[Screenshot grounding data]
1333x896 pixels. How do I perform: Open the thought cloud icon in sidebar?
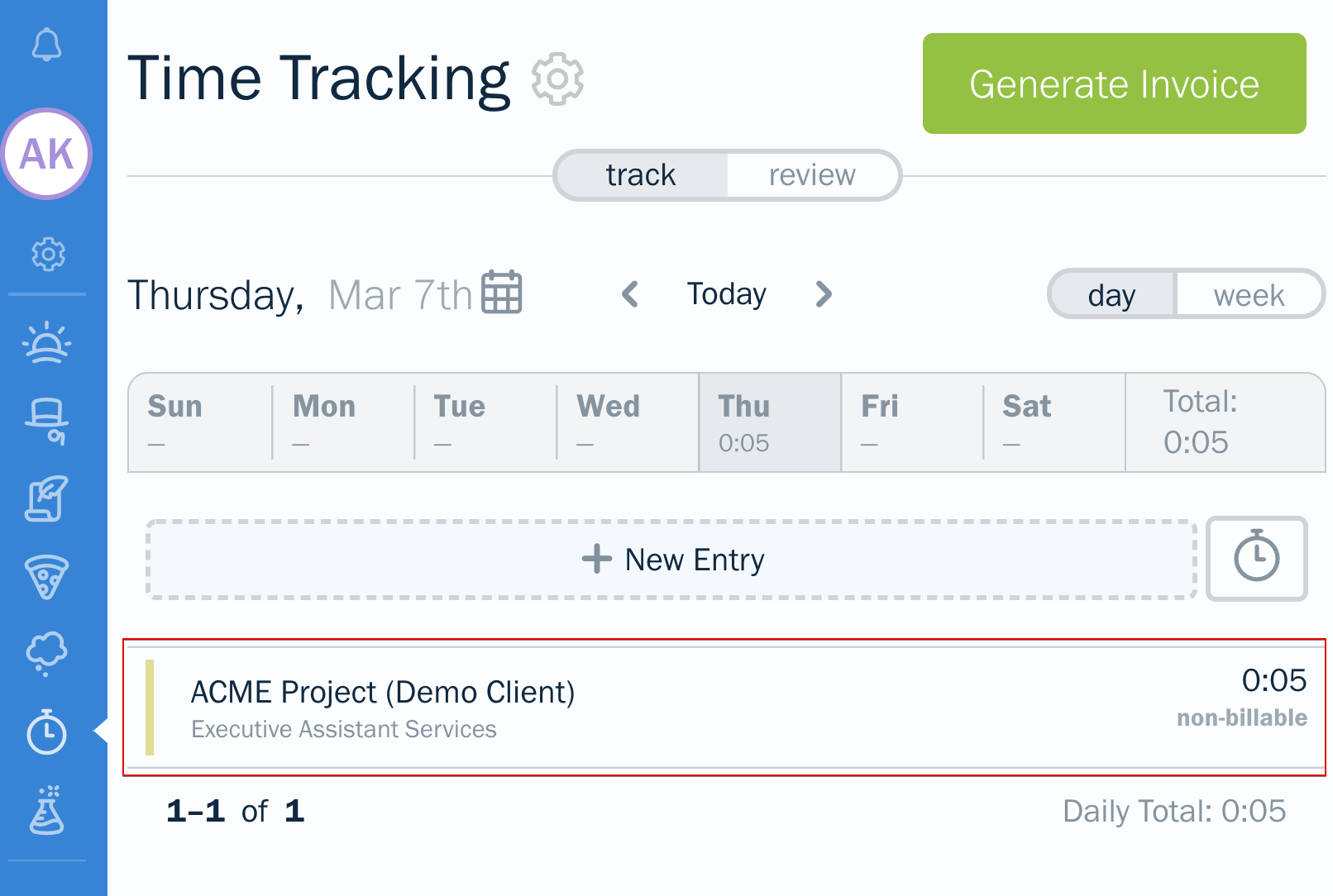pos(47,654)
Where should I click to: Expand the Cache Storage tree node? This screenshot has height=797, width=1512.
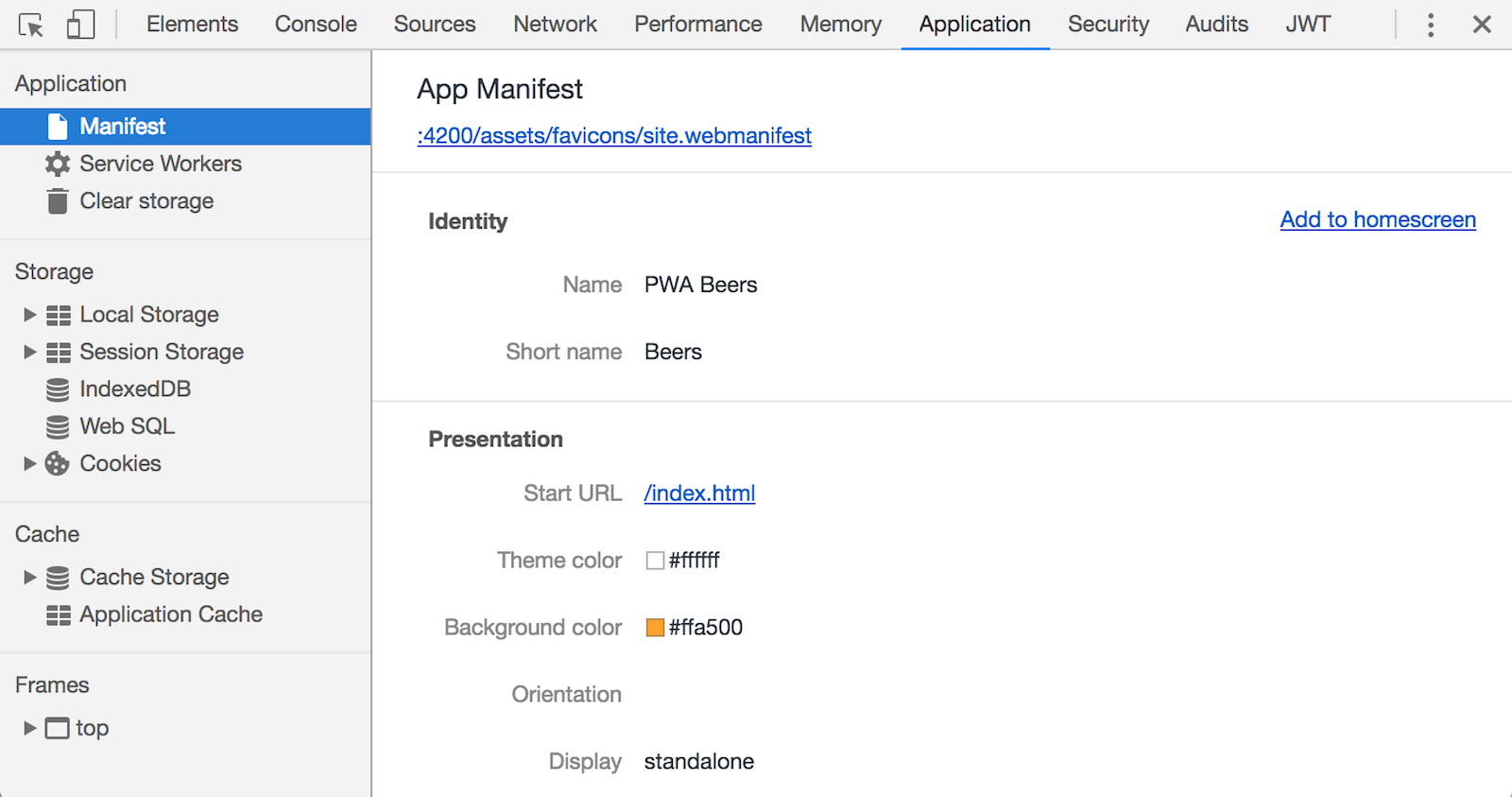coord(29,577)
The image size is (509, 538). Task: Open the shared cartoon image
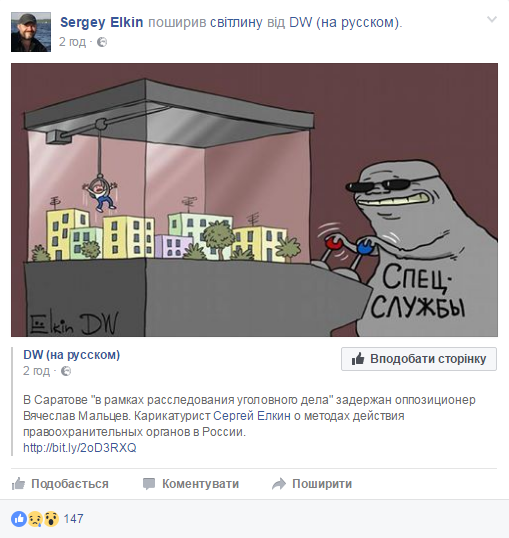254,200
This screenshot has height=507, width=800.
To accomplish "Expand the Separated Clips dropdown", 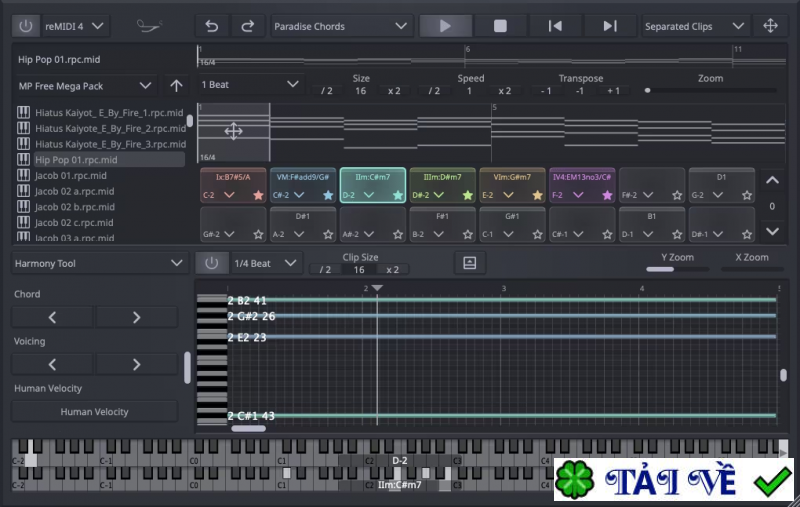I will [x=694, y=26].
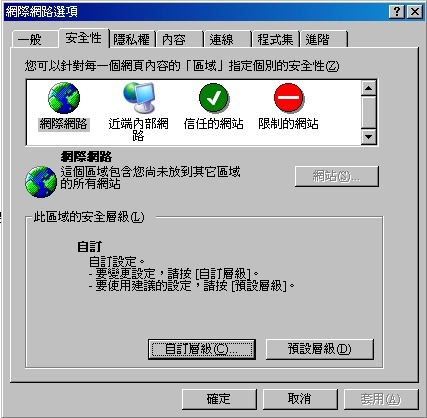Choose the 信任的網站 green checkmark icon
Image resolution: width=427 pixels, height=418 pixels.
point(214,98)
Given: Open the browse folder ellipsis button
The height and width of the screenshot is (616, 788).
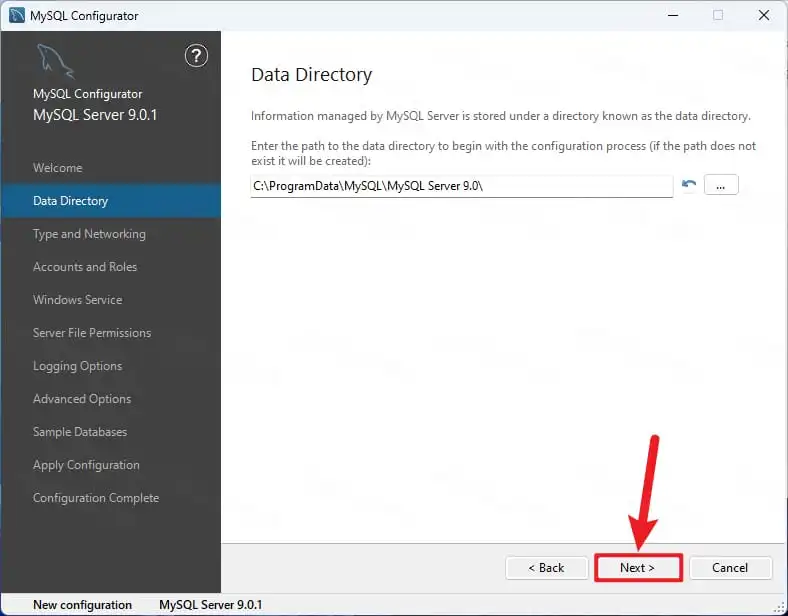Looking at the screenshot, I should (x=721, y=185).
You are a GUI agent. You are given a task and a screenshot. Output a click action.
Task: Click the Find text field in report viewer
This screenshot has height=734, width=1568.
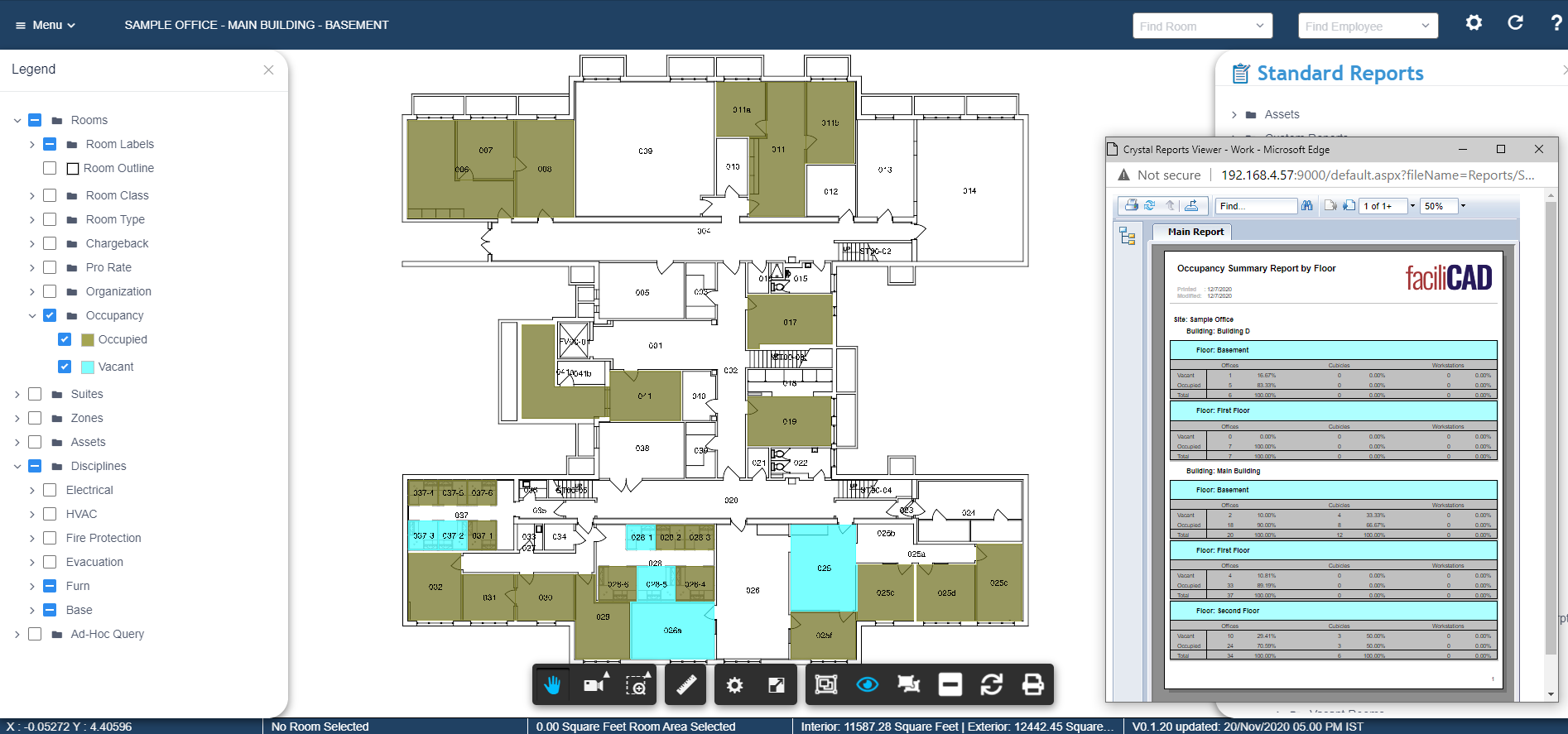coord(1255,206)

-- WHAT THIS TASK INVOLVES --
Write out exactly the lines from the one that contains "You are a GUI" through the last line of the data above, both included. Leave every picture out.

-- ANSWER TO THIS TASK --
You are a GUI agent. You are given a task and a screenshot. Output a click action.
Task: Click the Find text field in report viewer
This screenshot has height=734, width=1568.
coord(1255,206)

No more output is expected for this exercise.